La cause était trop mauvaise, elle était fatalement perdue. Elle n’était qu’une apparence et n’avait aucune réalité. Boire de l’absinthe, manger du cervelas, piller quelques maisons particulières, dévaliser les caisses publiques, fermer les églises, supprimer le service des mœurs, incarcérer les honnêtes gens et être gouverné par des idiots enragés, ne constitue pas un principe sur lequel on puisse appuyer une révolution. Ils se rendaient compte de cela bien vaguement, il est vrai, mais assez cependant pour avoir eu une sorte d’indécision qui jamais ne leur a permis d’échapper à leur logomachie habituelle, et de prendre une résolution. Ils tenaient Paris, cela n’est pas douteux, ils le savaient, ils en étaient très fiers ; mais en même temps ils sentaient que la conscience de Paris se soulevait naturellement contre eux, et ils n’étaient point rassurés. C’est là surtout ce qui fait leur faiblesse et donne à tous leurs actes une incohérence extraordinaire. A y regarder de très près, on s’aperçoit que la commune a été le règne de quelques enfans malfaisans, qui n’eurent ni volonté, ni consistance, ni programme, et qui remplacèrent tout cela par des actes de violence. Comme législateurs, ils sont au-dessous du grotesque, comme militaires, ils sont fort médiocres et deviennent d’une nullité complète dès qu’ils ne sont pas abrités derrière un épaulement ou derrière une barricade. Les fédérés, — ces fameux soldats de la revendication sociale, — me paraissent avoir donné bien souvent du fil à retordre a leurs chefs, car ils n’obéissaient que lorsque la fantaisie leur en prenait. Toutes les lettres des commandans de forts, des officiers supérieurs que l’on possède, ressemblant à des cris de désespoir. Cela donne une singulière idée de ce prétendu dévoûment à la « cause sacrée » dont on a fait, dont on fait encore tant de bruit dans les journaux communards. On a trop parlé d’héroïsme, je crois qu’il en faut rabattre.

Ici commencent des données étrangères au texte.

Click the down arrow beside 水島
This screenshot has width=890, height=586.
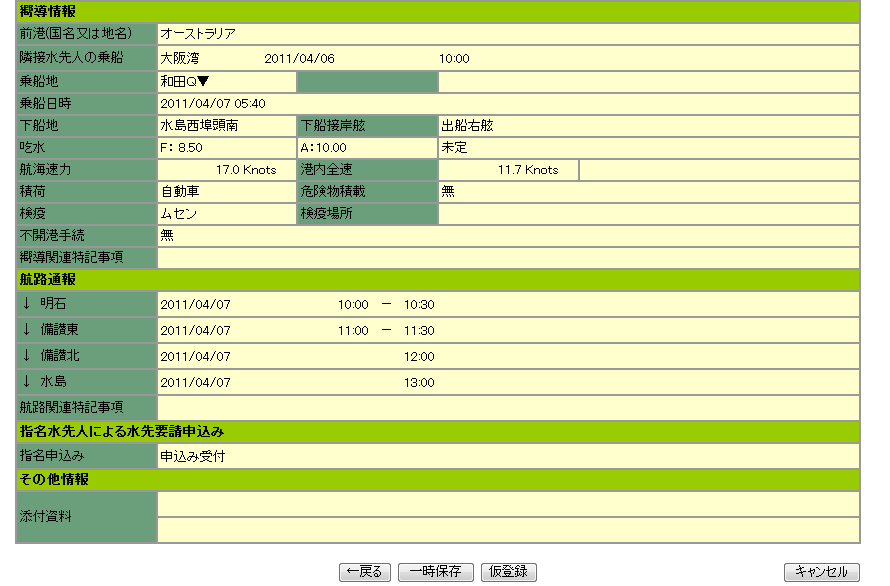(27, 382)
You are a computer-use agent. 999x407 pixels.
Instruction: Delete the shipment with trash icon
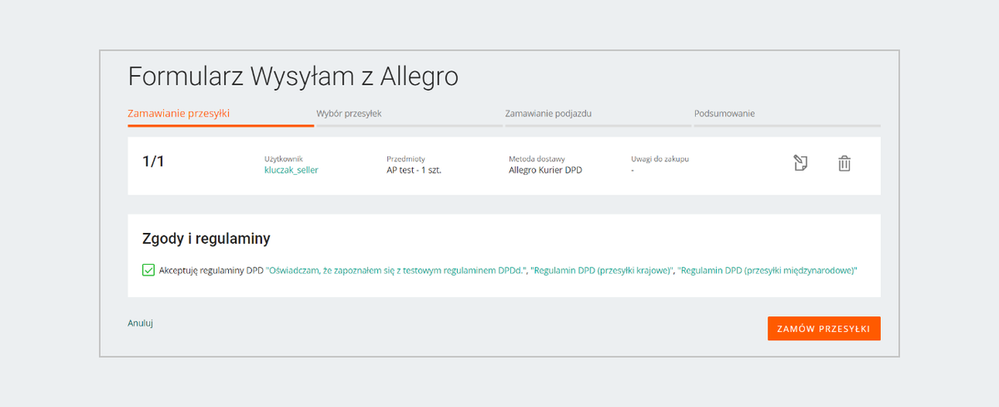pos(844,163)
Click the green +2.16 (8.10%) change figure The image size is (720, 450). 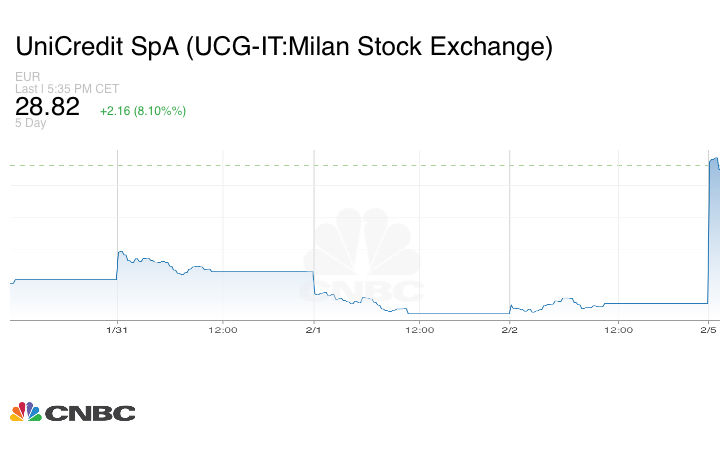[143, 111]
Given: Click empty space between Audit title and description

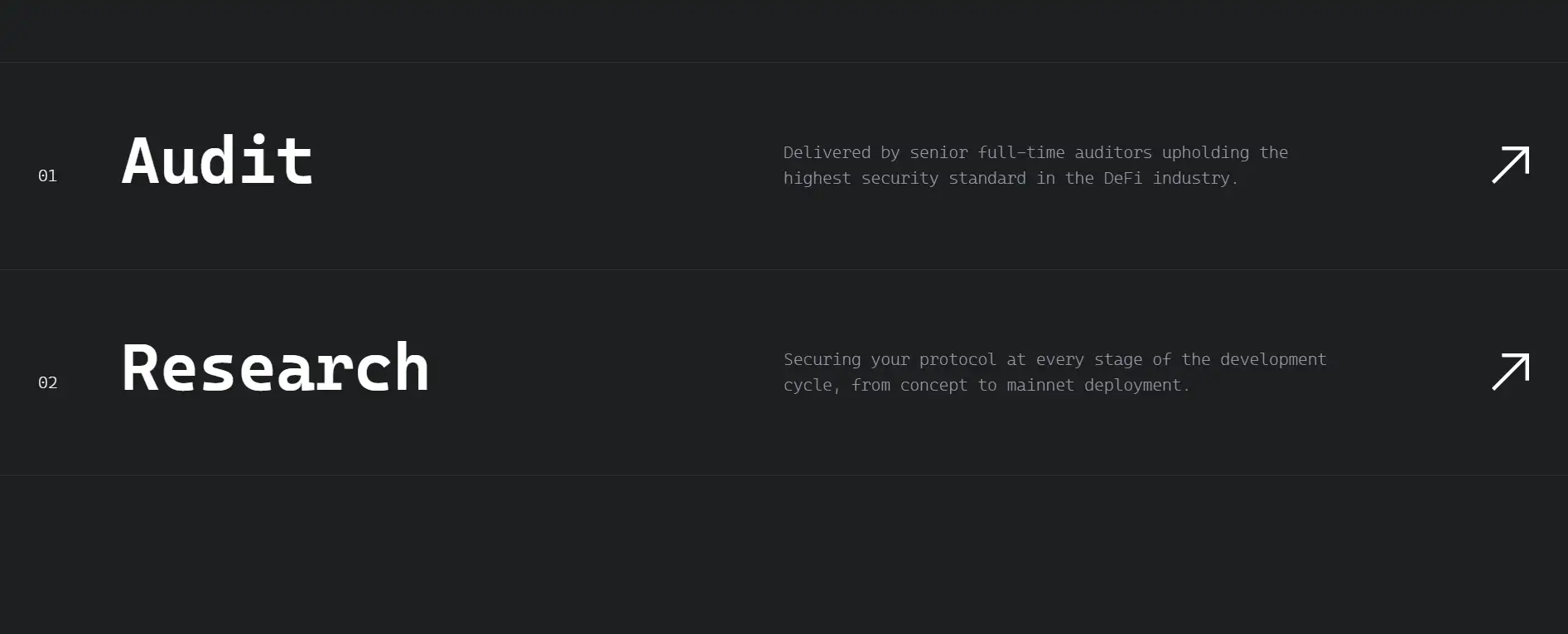Looking at the screenshot, I should coord(547,165).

Des batailles du siège, ils avaient conservé un souvenir qui les a trompés ; alors plus d’un bataillon était sorti de Paris, avait refusé de courir aux Allemands et avait été récompensé[1]. Il n’en était plus ainsi ; on ne pouvait plus compter sur la ligne, car cette fois c’était la ligne qu’il fallait combattre. On se trouvait en présence des capitulards, et l’on s’apercevait avec angoisse qu’ils

  1. Ils (un régiment de garde nationale, affaire de Buzenval) sont restés dans le parc de Bois-Préau à faire la soupe, ils l’ont même faite deux fois. Le colonel de Miribel les envoya chercher par son aide de camps ils ont trouvé je ne sais quel prétexte et ne sont point venus. Le soir, ils sont rentrés à Paris, et ce régiment, dont je viens de citer les exploits, a reçu à son retour huit croix, huit médailles et six citations. (Déposition du général Ducrot devant la commission d’enquête parlementaire sur le 18 mars, t. III, p. XXIV, — éd. 1872).